[Stored records]
######

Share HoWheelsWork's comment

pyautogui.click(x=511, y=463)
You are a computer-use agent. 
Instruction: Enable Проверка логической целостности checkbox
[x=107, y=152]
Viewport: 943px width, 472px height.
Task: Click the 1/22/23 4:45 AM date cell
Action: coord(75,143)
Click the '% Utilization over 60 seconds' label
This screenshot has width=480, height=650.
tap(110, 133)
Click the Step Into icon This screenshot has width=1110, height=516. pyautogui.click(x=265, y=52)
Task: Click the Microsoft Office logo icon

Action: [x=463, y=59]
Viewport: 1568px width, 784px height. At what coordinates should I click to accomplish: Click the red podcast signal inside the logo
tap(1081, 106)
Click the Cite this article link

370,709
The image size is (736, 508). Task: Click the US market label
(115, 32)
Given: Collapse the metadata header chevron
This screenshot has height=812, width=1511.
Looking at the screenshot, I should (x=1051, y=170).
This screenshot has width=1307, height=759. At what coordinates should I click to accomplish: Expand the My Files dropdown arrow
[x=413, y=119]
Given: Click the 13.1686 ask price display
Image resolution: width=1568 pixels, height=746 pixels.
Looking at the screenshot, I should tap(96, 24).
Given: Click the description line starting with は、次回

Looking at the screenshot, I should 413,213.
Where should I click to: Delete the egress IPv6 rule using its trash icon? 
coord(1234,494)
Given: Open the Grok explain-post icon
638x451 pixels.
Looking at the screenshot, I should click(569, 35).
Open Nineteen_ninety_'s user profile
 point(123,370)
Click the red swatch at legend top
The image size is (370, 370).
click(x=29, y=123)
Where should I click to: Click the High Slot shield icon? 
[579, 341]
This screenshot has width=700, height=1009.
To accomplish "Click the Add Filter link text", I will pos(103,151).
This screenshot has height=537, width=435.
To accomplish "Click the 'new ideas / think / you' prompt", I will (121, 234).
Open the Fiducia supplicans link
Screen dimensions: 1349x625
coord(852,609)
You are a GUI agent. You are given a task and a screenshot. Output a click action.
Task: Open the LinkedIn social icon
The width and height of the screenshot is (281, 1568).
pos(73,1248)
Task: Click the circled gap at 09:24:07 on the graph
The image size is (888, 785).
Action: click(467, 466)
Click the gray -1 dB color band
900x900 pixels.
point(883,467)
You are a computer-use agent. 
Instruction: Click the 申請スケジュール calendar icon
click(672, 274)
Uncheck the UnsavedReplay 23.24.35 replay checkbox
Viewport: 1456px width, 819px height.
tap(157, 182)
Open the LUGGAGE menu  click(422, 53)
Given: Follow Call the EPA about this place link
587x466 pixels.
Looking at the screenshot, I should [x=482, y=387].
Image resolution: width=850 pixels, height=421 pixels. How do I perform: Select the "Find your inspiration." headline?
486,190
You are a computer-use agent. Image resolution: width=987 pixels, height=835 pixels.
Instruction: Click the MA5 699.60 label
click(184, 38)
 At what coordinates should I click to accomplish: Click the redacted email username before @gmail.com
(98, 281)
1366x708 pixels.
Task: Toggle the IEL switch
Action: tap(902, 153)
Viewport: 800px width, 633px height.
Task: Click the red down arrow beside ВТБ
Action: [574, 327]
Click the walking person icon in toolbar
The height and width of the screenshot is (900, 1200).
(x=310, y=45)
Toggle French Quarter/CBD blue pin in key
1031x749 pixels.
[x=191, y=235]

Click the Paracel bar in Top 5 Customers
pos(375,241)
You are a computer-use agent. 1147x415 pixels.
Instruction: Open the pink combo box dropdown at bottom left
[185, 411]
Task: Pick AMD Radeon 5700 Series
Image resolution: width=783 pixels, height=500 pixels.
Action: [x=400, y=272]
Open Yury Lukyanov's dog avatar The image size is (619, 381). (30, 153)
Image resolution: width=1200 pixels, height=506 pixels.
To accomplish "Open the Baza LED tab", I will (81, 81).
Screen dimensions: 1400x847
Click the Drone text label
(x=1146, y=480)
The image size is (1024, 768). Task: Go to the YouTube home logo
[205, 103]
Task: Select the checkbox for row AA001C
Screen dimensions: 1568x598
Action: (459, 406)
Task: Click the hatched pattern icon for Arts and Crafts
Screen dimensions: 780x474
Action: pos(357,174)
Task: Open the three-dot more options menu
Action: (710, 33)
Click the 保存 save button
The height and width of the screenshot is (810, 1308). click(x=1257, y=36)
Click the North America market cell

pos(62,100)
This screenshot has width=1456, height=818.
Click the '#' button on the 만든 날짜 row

######

What this task involves
Your answer should be one number, the count of lines in the records that contain the word "agent".

Answer to the problem
5